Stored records
______

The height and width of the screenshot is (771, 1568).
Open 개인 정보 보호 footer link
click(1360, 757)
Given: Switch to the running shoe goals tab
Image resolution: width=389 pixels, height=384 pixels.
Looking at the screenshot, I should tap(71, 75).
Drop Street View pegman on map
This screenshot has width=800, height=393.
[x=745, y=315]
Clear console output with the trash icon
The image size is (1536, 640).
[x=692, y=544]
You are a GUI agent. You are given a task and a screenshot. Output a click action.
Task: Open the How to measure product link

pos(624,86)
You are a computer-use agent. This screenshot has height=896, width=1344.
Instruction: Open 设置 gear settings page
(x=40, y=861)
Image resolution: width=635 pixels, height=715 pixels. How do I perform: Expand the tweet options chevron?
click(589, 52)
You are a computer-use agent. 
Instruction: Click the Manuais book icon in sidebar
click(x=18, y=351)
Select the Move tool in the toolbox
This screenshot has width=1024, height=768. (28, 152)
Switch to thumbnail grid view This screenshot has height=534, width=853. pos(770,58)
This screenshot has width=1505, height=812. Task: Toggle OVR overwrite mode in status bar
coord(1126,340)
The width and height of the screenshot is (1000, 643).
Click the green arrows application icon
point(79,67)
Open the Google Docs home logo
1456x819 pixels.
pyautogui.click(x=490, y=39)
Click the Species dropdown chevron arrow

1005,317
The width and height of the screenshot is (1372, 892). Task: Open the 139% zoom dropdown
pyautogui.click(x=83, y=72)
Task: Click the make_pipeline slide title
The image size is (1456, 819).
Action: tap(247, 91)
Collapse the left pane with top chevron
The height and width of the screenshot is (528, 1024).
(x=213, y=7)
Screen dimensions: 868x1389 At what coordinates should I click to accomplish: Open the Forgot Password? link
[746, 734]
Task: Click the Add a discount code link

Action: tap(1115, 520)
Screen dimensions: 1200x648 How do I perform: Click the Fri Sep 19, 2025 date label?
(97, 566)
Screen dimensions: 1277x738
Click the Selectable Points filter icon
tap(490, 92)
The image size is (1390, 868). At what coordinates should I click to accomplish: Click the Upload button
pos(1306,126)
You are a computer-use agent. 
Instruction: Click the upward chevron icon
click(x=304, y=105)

______

- _Goal_: Edit the data above so that each "Instruction" becomes "Command", with every other character left unchanged.

- _Result of this exercise_:
The height and width of the screenshot is (771, 1568).
Open 개인 정보 보호 footer link
click(1360, 757)
Given: Switch to the running shoe goals tab
Image resolution: width=389 pixels, height=384 pixels.
Looking at the screenshot, I should tap(71, 75).
Drop Street View pegman on map
This screenshot has width=800, height=393.
[x=745, y=315]
Clear console output with the trash icon
The image size is (1536, 640).
[x=692, y=544]
You are a GUI agent. You are given a task and a screenshot. Output a click action.
Task: Open the How to measure product link

pos(624,86)
You are a computer-use agent. This screenshot has height=896, width=1344.
Command: Open 设置 gear settings page
(x=40, y=861)
Image resolution: width=635 pixels, height=715 pixels. How do I perform: Expand the tweet options chevron?
click(589, 52)
You are a computer-use agent. 
Command: Click the Manuais book icon in sidebar
click(x=18, y=351)
Select the Move tool in the toolbox
This screenshot has width=1024, height=768. (28, 152)
Switch to thumbnail grid view This screenshot has height=534, width=853. pos(770,58)
This screenshot has width=1505, height=812. Task: Toggle OVR overwrite mode in status bar
coord(1126,340)
The width and height of the screenshot is (1000, 643).
Click the green arrows application icon
point(79,67)
Open the Google Docs home logo
1456x819 pixels.
pyautogui.click(x=490, y=39)
Click the Species dropdown chevron arrow

1005,317
The width and height of the screenshot is (1372, 892). Task: Open the 139% zoom dropdown
pyautogui.click(x=83, y=72)
Task: Click the make_pipeline slide title
The image size is (1456, 819).
Action: tap(247, 91)
Collapse the left pane with top chevron
The height and width of the screenshot is (528, 1024).
(x=213, y=7)
Screen dimensions: 868x1389 At what coordinates should I click to accomplish: Open the Forgot Password? link
[746, 734]
Task: Click the Add a discount code link

Action: tap(1115, 520)
Screen dimensions: 1200x648 How do I perform: Click the Fri Sep 19, 2025 date label?
(97, 566)
Screen dimensions: 1277x738
Click the Selectable Points filter icon
tap(490, 92)
The image size is (1390, 868). At what coordinates should I click to accomplish: Click the Upload button
pos(1306,126)
You are a computer-use agent. 
Command: Click the upward chevron icon
click(x=304, y=105)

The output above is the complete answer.